TASK PROMPT —
Would you count the lines in the entries below that contain "agent"? Reply with the number only.

DATA UNDER STUDY —
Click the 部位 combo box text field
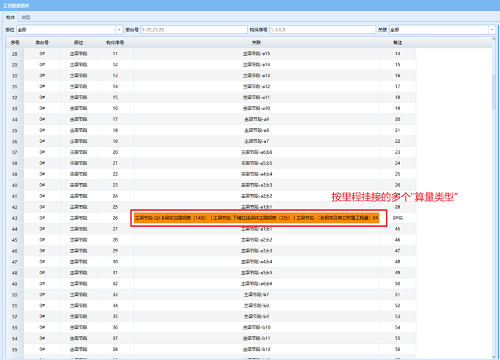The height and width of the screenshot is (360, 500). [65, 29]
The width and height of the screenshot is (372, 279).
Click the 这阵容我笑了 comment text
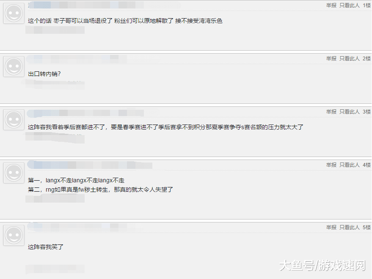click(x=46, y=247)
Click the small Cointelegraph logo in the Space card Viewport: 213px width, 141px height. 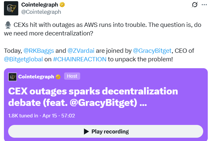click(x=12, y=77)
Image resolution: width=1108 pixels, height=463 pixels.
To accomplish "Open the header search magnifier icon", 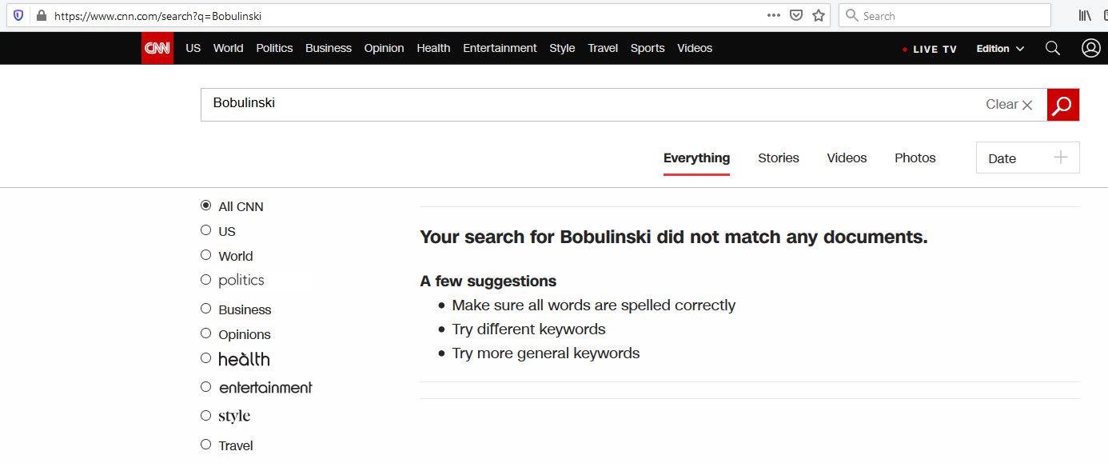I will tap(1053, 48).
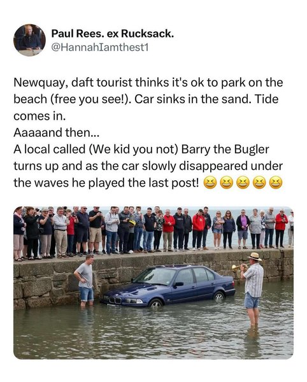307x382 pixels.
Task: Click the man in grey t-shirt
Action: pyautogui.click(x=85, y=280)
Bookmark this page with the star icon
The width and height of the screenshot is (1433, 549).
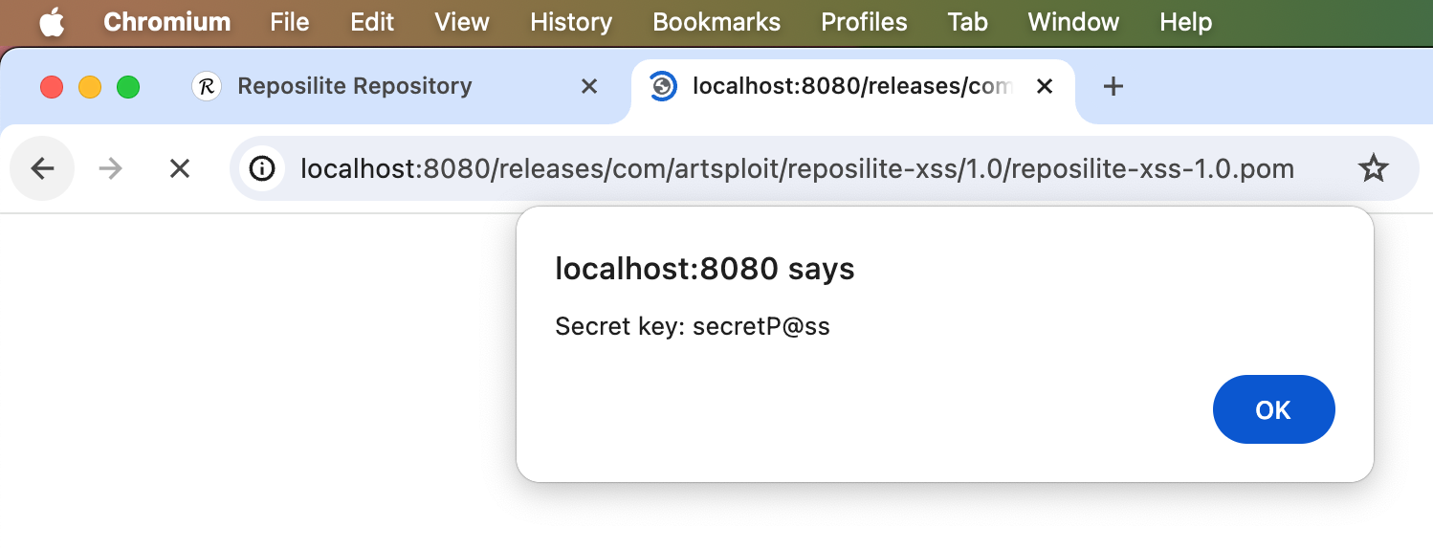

---

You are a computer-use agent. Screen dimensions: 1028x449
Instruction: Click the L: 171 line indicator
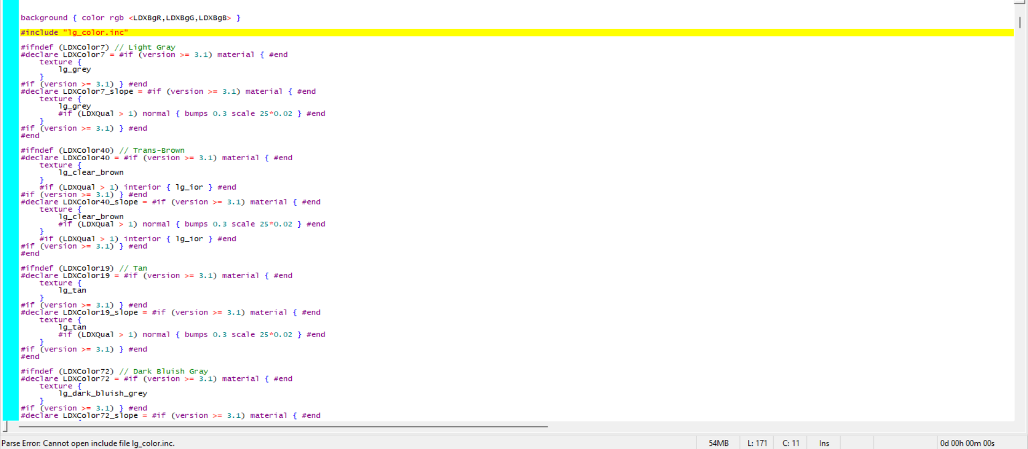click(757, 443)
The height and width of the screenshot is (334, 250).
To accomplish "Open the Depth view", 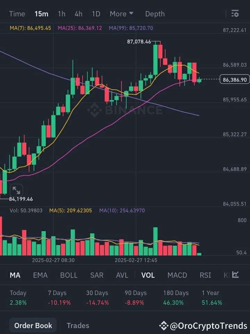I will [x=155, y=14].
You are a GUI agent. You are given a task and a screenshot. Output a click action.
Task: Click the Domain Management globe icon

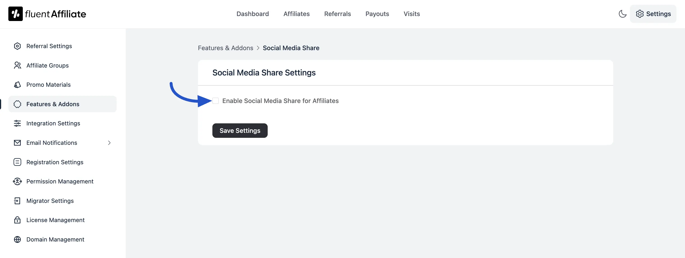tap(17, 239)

RESULT BELOW —
2